DOCUMENT EXTRACT
================================

MIAMI (CBSMiami) – There are renewed calls for an end to the Ultra Music Fest. A Miami commissioner wants Miami residents to see video of what he believes are drug-fueled acts at Ultra.
One video shows a handful of young men fighting. A crowd stands around them and there are no police or security in sight. A second video shows a crowd of men and women jumping a fence. A third shows a woman urinating on what appears to be an unconscious man. The videos made their way from social media to the office of Miami Commissioner Marc Sarnoff.
"I didn't create any of these (videos,)" said Sarnoff. "I'm just putting them together so we can take a good, hard look, as we said we would do, (at) Ultra 2014."
More than just a moral issue, Sarnoff believes the videos justify concerns some people have about security at the electronic music festival, after several gate-crashers rushed and toppled fences to sneak in two years in a row.
Another video shows a police officer struggling to restrain a man. The officer calls for back up, but no one comes for several minutes.

================================

PROVIDED DATA
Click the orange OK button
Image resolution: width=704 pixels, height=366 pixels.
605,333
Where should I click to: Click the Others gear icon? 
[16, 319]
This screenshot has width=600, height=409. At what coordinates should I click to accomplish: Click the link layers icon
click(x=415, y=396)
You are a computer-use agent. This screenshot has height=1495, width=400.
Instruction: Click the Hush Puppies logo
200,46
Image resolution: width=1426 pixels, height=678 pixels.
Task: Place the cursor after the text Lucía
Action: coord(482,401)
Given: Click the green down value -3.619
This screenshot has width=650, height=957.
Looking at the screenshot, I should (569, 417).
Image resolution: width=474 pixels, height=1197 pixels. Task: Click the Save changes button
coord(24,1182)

================================

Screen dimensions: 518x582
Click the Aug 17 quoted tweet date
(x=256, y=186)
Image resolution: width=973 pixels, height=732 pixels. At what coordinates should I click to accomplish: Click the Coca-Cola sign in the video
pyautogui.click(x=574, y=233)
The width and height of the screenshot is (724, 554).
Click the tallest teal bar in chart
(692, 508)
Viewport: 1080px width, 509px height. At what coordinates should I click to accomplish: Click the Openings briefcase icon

================================

REQUIRED TASKS
• 1. Answer these questions from the Ultra Music Fest article:
(a) Which Miami commissioner's office received the videos?
(b) What does the third video show?
(c) After the police officer calls for backup, how long does it take for anyone to come?
• 2. Recast the paragraph of the Ultra Music Fest article that begins "One video shows a handful of young men fighting" as a bulleted list that keeps its main facts.

ANSWERS BY ITEM
• 1.
(a) Commissioner Marc Sarnoff.
(b) A woman urinating on what appears to be an unconscious man.
(c) No one comes for several minutes.

• 2.
- First video: a few young men fighting as a crowd watches, with no police or security visible.
- Second video: a crowd of men and women jumping a fence.
- Third video: a woman urinating on what appears to be an unconscious man.
- The videos moved from social media to the office of Miami Commissioner Marc Sarnoff.